**What needs to be done:** Only lines containing the word "agent" belong in the answer; copy each one from the records.
************
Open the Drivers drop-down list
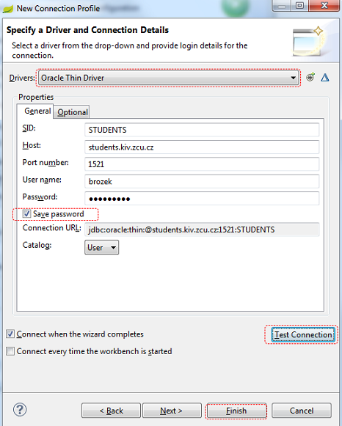 pos(168,78)
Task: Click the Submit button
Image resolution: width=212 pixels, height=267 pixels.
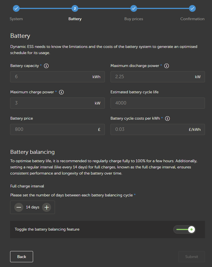Action: point(192,257)
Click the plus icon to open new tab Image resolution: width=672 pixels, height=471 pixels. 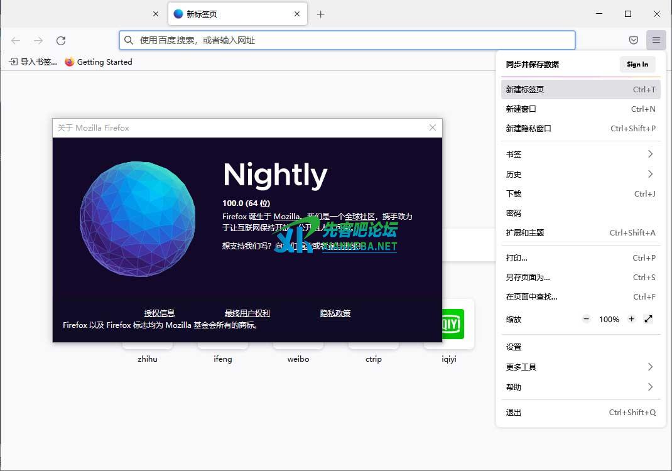[320, 14]
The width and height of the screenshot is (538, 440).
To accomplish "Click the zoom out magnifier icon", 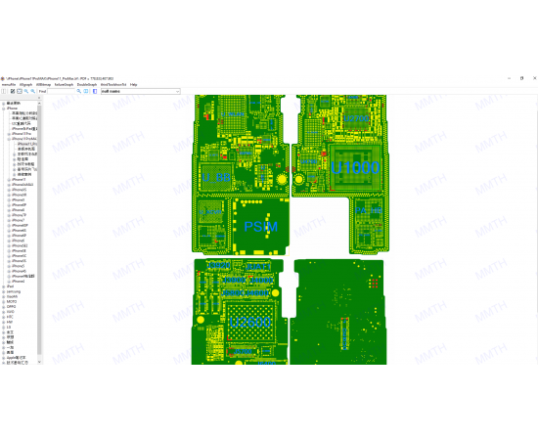I will (33, 91).
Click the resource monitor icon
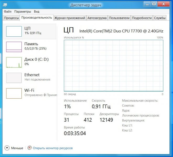The image size is (173, 157). pyautogui.click(x=30, y=148)
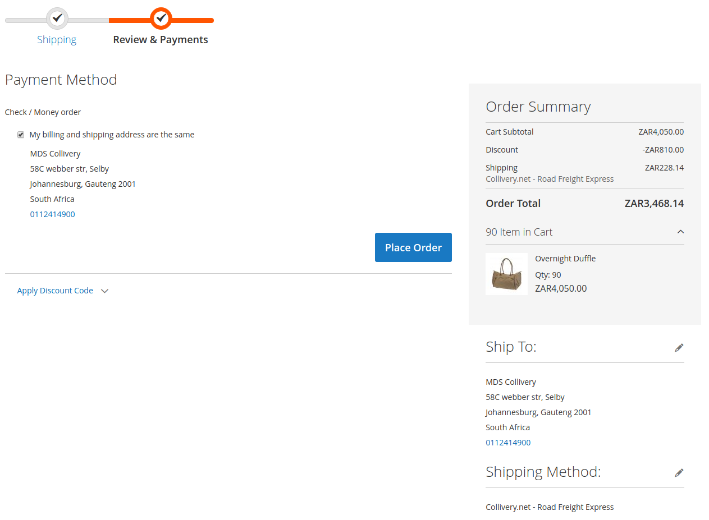This screenshot has height=520, width=709.
Task: Click the Shipping step checkmark circle
Action: (x=57, y=19)
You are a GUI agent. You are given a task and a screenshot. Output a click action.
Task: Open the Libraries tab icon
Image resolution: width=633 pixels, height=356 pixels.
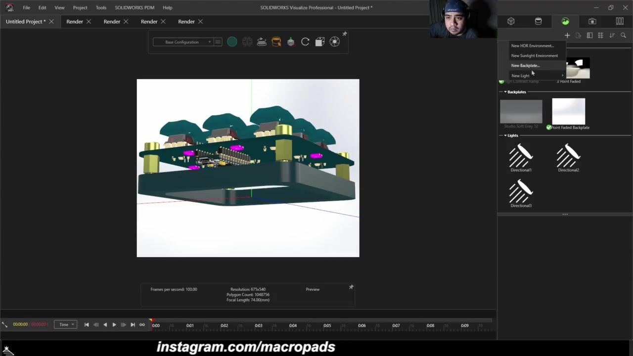click(619, 21)
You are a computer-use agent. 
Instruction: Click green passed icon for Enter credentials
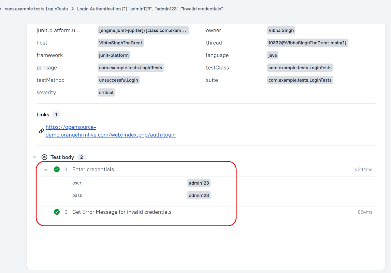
************
**Solution to the problem:**
You are a GUI agent. You are given a task and a screenshot. Output a click action.
You are a computer-use agent. 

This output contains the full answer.